Extract every line of the records below, word for word and in the same order.

─── Dataset records ───

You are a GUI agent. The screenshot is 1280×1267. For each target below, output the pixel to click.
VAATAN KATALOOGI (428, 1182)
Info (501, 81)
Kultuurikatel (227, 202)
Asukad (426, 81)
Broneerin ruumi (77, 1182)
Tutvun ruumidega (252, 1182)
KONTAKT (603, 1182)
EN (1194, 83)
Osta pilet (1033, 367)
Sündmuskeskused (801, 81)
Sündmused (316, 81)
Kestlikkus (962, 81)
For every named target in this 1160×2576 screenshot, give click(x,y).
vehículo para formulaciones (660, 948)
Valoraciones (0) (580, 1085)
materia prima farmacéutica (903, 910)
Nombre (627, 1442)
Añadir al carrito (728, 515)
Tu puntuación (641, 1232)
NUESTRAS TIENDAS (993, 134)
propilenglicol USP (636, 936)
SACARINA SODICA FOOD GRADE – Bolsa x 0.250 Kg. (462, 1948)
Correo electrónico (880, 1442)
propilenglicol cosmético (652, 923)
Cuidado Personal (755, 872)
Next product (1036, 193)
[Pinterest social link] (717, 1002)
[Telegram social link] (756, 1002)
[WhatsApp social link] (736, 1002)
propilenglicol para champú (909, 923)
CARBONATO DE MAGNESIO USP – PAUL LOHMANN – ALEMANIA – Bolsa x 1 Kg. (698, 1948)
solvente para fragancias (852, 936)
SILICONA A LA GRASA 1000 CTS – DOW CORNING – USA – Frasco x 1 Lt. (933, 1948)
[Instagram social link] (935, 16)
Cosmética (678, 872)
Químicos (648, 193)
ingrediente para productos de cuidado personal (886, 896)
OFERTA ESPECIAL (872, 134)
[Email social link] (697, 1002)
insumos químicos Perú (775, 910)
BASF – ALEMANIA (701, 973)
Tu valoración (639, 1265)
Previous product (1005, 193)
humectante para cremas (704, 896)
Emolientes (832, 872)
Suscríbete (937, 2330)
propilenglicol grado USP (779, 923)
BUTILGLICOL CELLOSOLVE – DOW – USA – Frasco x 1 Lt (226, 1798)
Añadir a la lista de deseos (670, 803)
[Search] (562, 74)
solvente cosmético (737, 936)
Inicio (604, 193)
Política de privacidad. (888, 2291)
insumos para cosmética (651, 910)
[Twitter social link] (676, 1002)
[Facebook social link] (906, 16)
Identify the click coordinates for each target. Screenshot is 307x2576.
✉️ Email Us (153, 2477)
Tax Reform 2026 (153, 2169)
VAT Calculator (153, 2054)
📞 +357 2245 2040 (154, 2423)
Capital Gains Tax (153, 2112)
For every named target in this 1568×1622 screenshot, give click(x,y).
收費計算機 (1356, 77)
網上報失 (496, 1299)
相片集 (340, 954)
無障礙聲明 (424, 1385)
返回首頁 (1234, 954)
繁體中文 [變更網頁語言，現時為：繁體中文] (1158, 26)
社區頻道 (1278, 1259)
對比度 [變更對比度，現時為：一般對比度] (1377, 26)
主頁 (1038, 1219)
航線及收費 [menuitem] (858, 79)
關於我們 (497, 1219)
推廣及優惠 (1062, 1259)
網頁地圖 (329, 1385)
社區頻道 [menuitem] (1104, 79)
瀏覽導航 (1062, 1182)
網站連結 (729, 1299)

───

→ Output for this task:
You are a GUI agent. The screenshot is 1280×1267. For each target below, output the pixel to click.
VAATAN KATALOOGI (428, 1182)
Info (501, 81)
Kultuurikatel (227, 202)
Asukad (426, 81)
Broneerin ruumi (77, 1182)
Tutvun ruumidega (252, 1182)
KONTAKT (603, 1182)
EN (1194, 83)
Osta pilet (1033, 367)
Sündmuskeskused (801, 81)
Sündmused (316, 81)
Kestlikkus (962, 81)
For every named target in this 1160×2576 screenshot, give click(x,y).
vehículo para formulaciones (660, 948)
Valoraciones (0) (580, 1085)
materia prima farmacéutica (903, 910)
Nombre (627, 1442)
Añadir al carrito (728, 515)
Tu puntuación (641, 1232)
NUESTRAS TIENDAS (993, 134)
propilenglicol USP (636, 936)
SACARINA SODICA FOOD GRADE – Bolsa x 0.250 Kg. (462, 1948)
Correo electrónico (880, 1442)
propilenglicol cosmético (652, 923)
Cuidado Personal (755, 872)
Next product (1036, 193)
[Pinterest social link] (717, 1002)
[Telegram social link] (756, 1002)
[WhatsApp social link] (736, 1002)
propilenglicol para champú (909, 923)
CARBONATO DE MAGNESIO USP – PAUL LOHMANN – ALEMANIA – Bolsa x 1 Kg. (698, 1948)
solvente para fragancias (852, 936)
SILICONA A LA GRASA 1000 CTS – DOW CORNING – USA – Frasco x 1 Lt. (933, 1948)
[Instagram social link] (935, 16)
Cosmética (678, 872)
Químicos (648, 193)
ingrediente para productos de cuidado personal (886, 896)
OFERTA ESPECIAL (872, 134)
[Email social link] (697, 1002)
insumos químicos Perú (775, 910)
BASF – ALEMANIA (701, 973)
Tu valoración (639, 1265)
Previous product (1005, 193)
humectante para cremas (704, 896)
Emolientes (832, 872)
Suscríbete (937, 2330)
propilenglicol grado USP (779, 923)
BUTILGLICOL CELLOSOLVE – DOW – USA – Frasco x 1 Lt (226, 1798)
Añadir a la lista de deseos (670, 803)
[Search] (562, 74)
solvente cosmético (737, 936)
Inicio (604, 193)
Política de privacidad. (888, 2291)
insumos para cosmética (651, 910)
[Twitter social link] (676, 1002)
[Facebook social link] (906, 16)
Identify the click coordinates for each target. Screenshot is 307x2576.
✉️ Email Us (153, 2477)
Tax Reform 2026 (153, 2169)
VAT Calculator (153, 2054)
📞 +357 2245 2040 (154, 2423)
Capital Gains Tax (153, 2112)
For every named target in this 1568×1622 screenshot, give click(x,y).
收費計算機 (1356, 77)
網上報失 (496, 1299)
相片集 (340, 954)
無障礙聲明 (424, 1385)
返回首頁 (1234, 954)
繁體中文 [變更網頁語言，現時為：繁體中文] (1158, 26)
社區頻道 (1278, 1259)
對比度 [變更對比度，現時為：一般對比度] (1377, 26)
主頁 (1038, 1219)
航線及收費 [menuitem] (858, 79)
關於我們 (497, 1219)
推廣及優惠 (1062, 1259)
網頁地圖 (329, 1385)
社區頻道 [menuitem] (1104, 79)
瀏覽導航 (1062, 1182)
網站連結 (729, 1299)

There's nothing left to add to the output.